La madre ha lasciato la Siria quando era incinta da mesi. Un'ambulanza si è rifiutata di portarla in ospedale

È nata nel caos della stazione di Budapest, presa d'assalto da decine di migranti che vorrebbero raggiungere l'Europa occidentale, ignari che se i binari hanno riaperto, non ci sono tuttavia convogli che possano portarli a Berlino o a Vienna.

La madre - racconta il Sun - l'ha chiamata Shems, speranza. Un nome che contrasta nettamente con le immagini dei flussi migratori che arrivano in questi giorni e soprattutto con la fotografia di Aylan.

Il bambino è morto in mare di fronte alla costa turca, come il fratello e la madre. La sua famiglia arrivava da Kobane, la città siriana al confine con la Turchia teatro di una grande battaglia tra le milizie curde e gli uomini del sedicente Stato islamico. La sua foto, senza vita sulla spiaggia, nelle ultime ventiquattr'ore ha fatto il giro del mondo.

La giovane madre di Shems è siriana.
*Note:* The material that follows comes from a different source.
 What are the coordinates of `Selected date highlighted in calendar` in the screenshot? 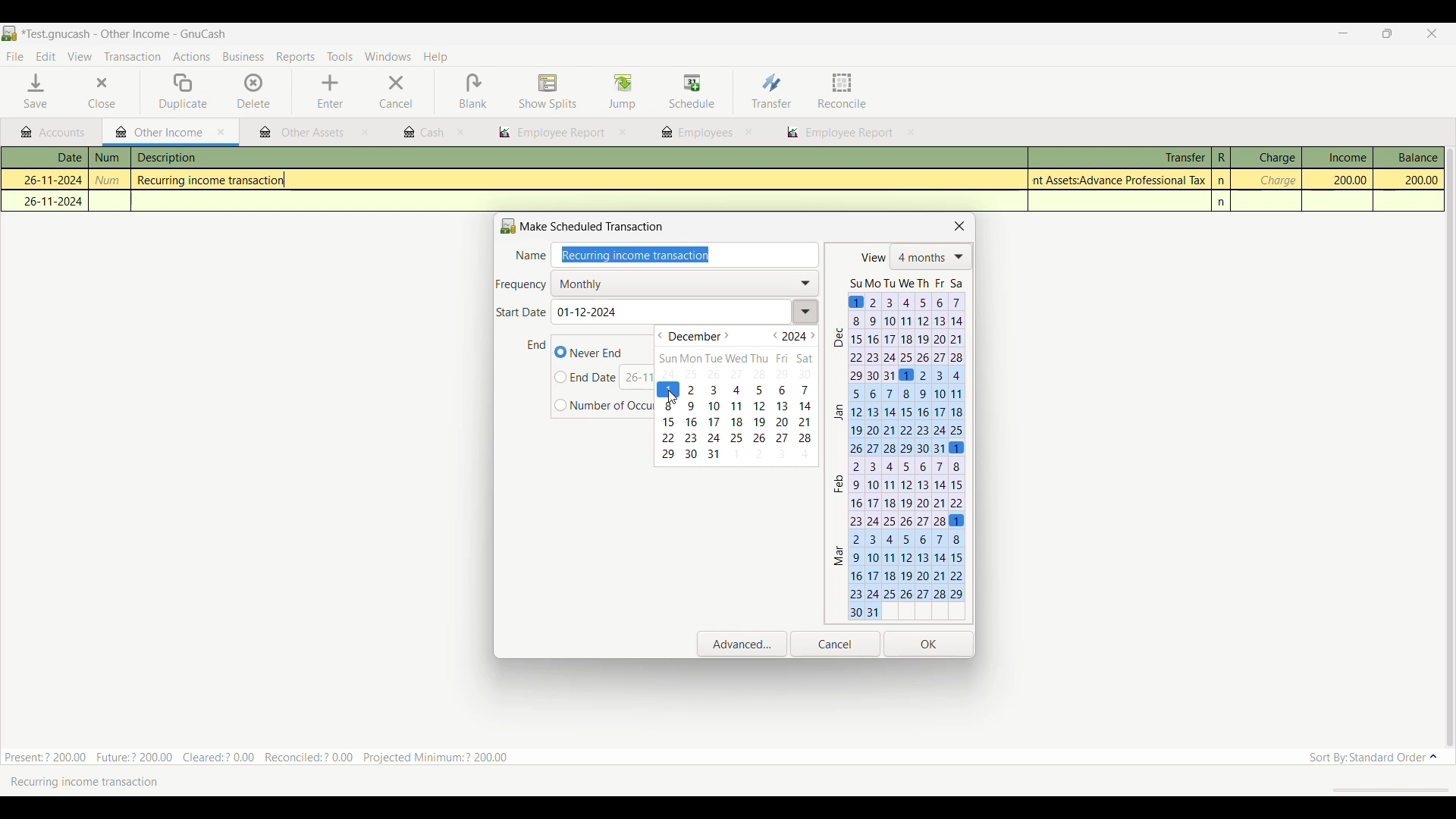 It's located at (668, 389).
Dal Paese in preda alla guerra civile è partita quando già era incinta da molti mesi. Ha partorito in stazione, nella capitale ungherese, perché - lo ha detto un volontario - "un'ambulanza si è rifiutata di portarla in ospedale".

Non è la prima bambina a nascere tra i binari a Budapest. Pochi giorni fa era venuta al mondo nello stesso luogo anche Sadan. Un nome benaugurante: "riparo", in sanscrito.